I am afraid that most of us who [unlike Michael Moore] were surprised at the Trump victory fell into this trap to some extent. Habitual centrists tend to view Moore as a crackpot, don't they? In my opinion, the arbiters of fact, such as the New York Times and the Washington Post and the Los Angeles times can be trusted in the facts that they report [most of the time - see below about Gary Webb]. They are not quite so trustworthy and the facts they decide are not "fit to print."

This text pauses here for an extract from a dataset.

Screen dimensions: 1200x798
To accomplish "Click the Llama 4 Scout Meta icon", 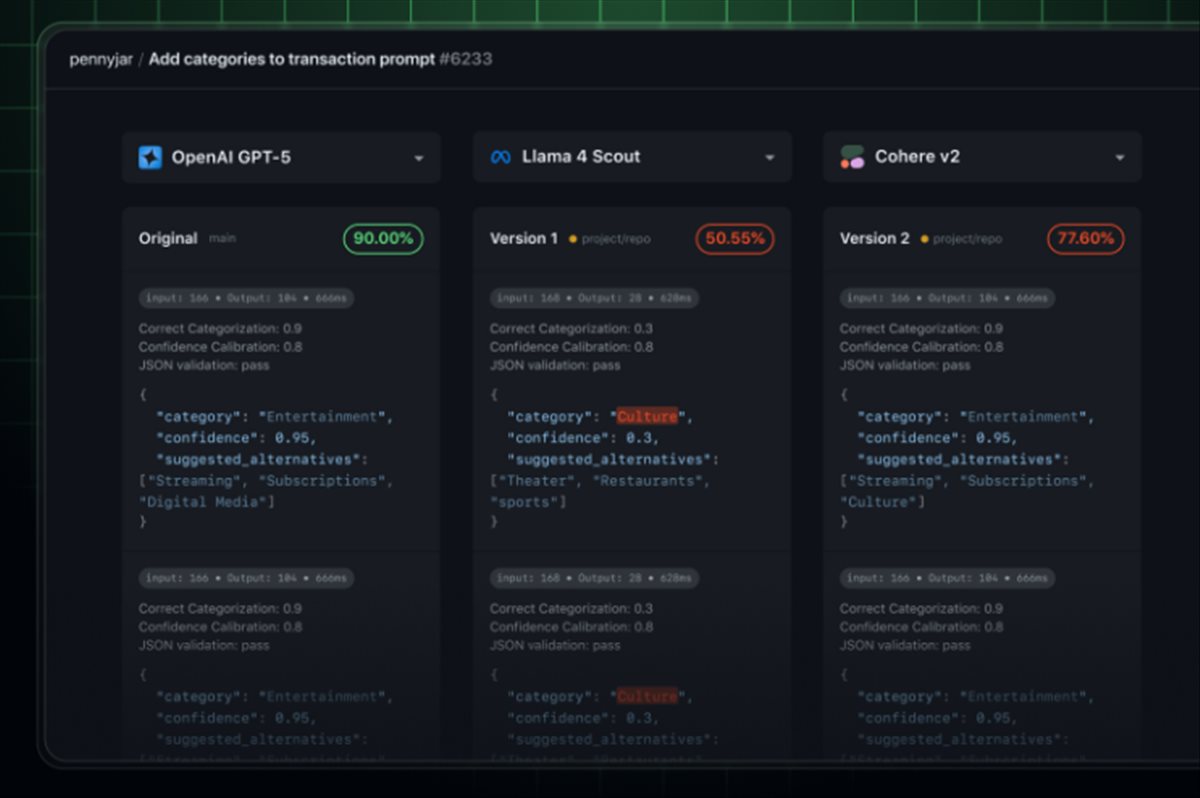I will [x=500, y=157].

My own deeper experience of this, from 30 years ago, has to do with CIA cooperation with international drug trafficking. [I am afraid this is still going on: the price of heroin continues to decline and right now it is never been cheaper. Meanwhile, truckloads of manufactured heroin roll from Afghanistan across the big, new, four-lane bridge I saw being built by the USA from Afghanistan to Tajikistan in 2006].

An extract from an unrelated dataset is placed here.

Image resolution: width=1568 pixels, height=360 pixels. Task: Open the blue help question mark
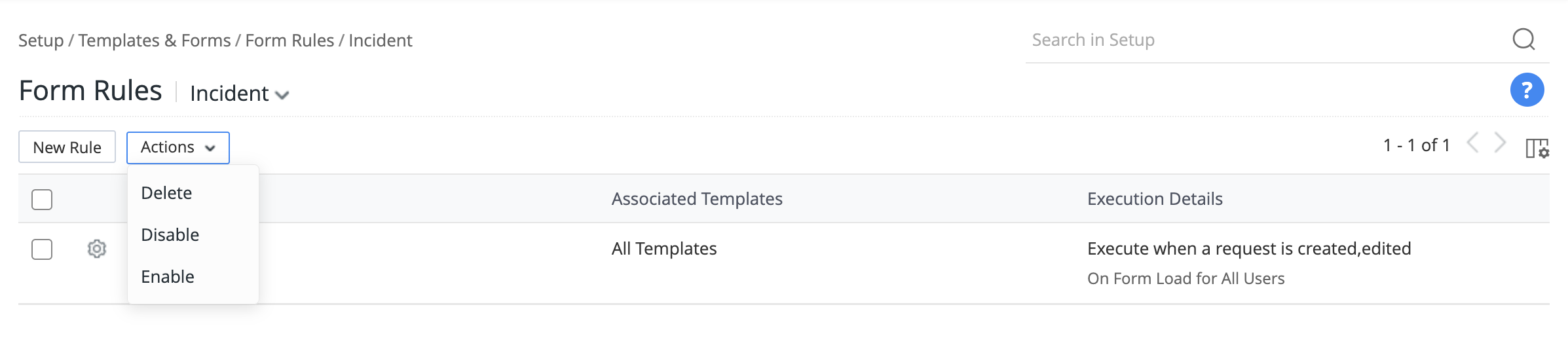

In the '80s, The Times &al. did not exactly suppress this kind of news, but it did minimize it, relegating it to the back pages. In my opinion that is because it's was so explosive. Powerful interests do have a say. Even the extremely circumspect report of the Kerry subcommittee on the subject, which corroborated the outlines and many of the details of this malfeasance, was reported briefly and then forgotten. There was simply no appetite to kick this hornets' nest.
Then there is the more recent case of Gary Webb ["Dark Alliance"]. The three great newspapers pilloried him as an irresponsible crackpot. Sadly, it appears that he was unstable, and he ended up taking his own life. But that does not obviate the fact that the three major newspapers all misreported the contents of his book. "Dark Alliance" gave the details of the findings behind the Kerry Report. [I considered them rather old news, because I was involved in researching the subject in the early '90s, and most of it was right in the congressional report.] The Times &al, reported that Webb had alleged that the CIA had deliberately targeted African-American communities. That was
not true.
These communities, themselves, said so — loudly — but Webb had never alleged that. It was a conclusion from his work drawn by the people themselves. At most, Webb documented what might be called "depraved indifference" on the part of the CIA. I believe the rather hysterical reporting of the three major newspapers arose out of their own interest in defending their previous coverage of the matter. They had dropped the ball. They never exactly lied, but they prescinded from the more explosive leads. So,Webb had to be a crackpot.
All this is a long way of saying that we would be well advised to keep a skeptical eye on the arbiters of centrist consensus. As we used to say, "just because you're paranoid does not mean They are not out to get you!"